Data for this exercise –
--- start ---

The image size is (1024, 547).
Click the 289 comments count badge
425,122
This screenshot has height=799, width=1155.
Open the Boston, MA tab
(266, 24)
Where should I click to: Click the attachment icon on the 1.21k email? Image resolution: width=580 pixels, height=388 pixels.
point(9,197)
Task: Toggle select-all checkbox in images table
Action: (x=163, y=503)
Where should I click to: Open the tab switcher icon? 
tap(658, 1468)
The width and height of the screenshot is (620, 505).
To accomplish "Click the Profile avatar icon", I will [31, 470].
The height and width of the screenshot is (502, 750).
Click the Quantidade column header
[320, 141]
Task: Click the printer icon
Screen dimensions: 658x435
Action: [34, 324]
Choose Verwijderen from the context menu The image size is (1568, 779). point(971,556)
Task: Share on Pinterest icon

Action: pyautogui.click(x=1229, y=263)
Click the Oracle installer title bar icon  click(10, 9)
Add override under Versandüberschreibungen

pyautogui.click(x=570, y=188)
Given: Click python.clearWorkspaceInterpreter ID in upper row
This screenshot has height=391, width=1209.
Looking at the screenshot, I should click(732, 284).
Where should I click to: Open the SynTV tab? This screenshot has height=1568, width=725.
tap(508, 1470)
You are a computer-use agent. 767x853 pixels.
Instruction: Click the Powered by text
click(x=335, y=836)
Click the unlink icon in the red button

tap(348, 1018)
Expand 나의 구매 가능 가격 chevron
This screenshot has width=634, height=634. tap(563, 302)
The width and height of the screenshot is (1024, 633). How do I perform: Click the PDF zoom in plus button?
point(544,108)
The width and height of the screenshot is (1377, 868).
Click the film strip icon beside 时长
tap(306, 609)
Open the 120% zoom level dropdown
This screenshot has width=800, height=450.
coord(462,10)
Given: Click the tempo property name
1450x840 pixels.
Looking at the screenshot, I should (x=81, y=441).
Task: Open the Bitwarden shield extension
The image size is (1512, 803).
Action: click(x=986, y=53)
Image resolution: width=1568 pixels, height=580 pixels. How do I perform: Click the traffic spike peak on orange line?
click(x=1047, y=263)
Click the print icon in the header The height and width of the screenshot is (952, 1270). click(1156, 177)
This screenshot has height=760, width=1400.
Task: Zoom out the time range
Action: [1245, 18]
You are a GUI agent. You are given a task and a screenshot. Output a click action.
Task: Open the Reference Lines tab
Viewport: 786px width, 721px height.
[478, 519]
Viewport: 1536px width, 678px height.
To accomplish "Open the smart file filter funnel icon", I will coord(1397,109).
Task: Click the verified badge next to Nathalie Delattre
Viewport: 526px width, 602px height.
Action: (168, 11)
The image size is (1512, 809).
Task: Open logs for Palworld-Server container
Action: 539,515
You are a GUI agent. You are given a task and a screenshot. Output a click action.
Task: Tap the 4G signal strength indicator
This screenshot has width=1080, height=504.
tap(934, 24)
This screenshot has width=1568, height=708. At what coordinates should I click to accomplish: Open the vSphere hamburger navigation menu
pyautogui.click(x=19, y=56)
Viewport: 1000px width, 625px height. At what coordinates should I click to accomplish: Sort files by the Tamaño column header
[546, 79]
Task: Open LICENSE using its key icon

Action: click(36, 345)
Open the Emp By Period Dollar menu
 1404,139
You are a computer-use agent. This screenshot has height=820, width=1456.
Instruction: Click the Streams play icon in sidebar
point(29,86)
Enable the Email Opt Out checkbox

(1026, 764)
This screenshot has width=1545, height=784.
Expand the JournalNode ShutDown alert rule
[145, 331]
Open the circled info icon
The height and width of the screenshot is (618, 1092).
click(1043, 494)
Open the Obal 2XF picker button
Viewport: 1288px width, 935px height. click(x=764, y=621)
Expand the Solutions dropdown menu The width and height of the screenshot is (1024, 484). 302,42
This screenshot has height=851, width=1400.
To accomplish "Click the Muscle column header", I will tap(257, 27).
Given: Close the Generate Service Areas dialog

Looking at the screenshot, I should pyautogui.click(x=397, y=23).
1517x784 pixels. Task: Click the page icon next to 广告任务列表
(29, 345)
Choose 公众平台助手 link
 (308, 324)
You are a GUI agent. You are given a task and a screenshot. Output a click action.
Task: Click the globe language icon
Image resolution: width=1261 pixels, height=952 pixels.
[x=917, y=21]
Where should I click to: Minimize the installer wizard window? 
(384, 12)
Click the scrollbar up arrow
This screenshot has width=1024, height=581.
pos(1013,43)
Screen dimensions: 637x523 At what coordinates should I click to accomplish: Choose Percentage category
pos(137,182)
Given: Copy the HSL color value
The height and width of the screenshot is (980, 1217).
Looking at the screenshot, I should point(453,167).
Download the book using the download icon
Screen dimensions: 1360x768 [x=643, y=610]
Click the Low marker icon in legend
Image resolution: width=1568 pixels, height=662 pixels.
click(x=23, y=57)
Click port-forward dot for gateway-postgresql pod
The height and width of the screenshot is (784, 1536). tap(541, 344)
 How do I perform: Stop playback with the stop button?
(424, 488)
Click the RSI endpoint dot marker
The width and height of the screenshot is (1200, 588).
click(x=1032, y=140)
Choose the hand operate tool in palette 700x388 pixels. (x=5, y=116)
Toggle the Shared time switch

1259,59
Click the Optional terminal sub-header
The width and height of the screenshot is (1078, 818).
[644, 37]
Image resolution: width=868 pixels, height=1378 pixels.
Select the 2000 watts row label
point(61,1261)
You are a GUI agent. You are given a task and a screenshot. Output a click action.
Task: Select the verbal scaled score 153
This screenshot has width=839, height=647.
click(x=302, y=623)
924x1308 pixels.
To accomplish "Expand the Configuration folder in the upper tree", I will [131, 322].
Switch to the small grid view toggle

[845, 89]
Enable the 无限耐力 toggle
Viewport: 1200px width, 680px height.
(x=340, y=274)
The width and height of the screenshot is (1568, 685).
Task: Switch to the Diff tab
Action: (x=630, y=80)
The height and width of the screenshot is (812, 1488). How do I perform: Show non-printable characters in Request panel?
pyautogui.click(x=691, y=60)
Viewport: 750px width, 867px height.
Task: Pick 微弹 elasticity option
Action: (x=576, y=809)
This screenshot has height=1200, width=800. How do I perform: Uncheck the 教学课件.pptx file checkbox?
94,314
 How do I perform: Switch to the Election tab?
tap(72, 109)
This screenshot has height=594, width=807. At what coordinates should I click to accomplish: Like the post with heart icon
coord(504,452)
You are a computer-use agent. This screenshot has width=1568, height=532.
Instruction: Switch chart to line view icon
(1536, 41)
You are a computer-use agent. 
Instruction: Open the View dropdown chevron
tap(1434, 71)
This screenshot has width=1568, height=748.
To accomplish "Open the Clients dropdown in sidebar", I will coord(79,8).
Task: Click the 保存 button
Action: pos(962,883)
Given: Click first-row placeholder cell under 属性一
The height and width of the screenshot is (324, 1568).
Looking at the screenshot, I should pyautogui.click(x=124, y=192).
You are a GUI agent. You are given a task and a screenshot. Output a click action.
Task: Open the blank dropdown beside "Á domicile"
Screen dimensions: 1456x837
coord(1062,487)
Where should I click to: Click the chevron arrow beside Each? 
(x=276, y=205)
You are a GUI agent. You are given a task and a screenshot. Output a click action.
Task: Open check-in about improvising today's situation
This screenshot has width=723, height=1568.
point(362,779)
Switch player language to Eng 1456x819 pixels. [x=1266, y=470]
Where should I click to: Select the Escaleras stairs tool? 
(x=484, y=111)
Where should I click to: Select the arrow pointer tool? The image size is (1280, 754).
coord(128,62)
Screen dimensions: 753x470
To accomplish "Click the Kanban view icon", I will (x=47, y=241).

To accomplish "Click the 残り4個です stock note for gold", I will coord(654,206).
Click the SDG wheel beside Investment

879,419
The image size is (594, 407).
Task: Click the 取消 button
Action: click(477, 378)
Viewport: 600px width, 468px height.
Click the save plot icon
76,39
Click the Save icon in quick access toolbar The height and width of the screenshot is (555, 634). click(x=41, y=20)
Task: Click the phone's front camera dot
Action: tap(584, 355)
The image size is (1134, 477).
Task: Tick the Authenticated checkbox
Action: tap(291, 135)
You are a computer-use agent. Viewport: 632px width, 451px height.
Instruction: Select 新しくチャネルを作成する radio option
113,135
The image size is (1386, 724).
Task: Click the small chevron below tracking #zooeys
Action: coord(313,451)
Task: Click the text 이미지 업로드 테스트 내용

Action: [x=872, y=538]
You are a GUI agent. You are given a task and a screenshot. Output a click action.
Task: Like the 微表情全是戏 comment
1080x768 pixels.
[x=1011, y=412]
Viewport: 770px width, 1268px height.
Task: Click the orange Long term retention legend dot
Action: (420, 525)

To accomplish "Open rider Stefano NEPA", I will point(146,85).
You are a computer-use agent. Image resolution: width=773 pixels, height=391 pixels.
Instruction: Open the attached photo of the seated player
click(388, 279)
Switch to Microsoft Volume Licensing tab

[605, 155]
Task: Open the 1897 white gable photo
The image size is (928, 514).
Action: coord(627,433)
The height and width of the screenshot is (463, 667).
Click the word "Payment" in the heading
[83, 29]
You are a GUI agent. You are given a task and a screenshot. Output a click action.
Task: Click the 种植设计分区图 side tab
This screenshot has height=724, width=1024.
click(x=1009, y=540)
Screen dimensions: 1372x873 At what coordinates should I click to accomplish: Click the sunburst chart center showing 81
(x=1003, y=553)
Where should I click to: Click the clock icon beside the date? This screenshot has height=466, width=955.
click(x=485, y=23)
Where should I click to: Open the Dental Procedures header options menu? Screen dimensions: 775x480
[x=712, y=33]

--- end ---

Required task – Return the listing verbatim from its first line through the line with "tap(658, 1468)", including both of those lines.

Result of this exercise –
The image size is (1024, 547).
Click the 289 comments count badge
425,122
This screenshot has height=799, width=1155.
Open the Boston, MA tab
(266, 24)
Where should I click to: Click the attachment icon on the 1.21k email? Image resolution: width=580 pixels, height=388 pixels.
point(9,197)
Task: Toggle select-all checkbox in images table
Action: (x=163, y=503)
Where should I click to: Open the tab switcher icon? 
tap(658, 1468)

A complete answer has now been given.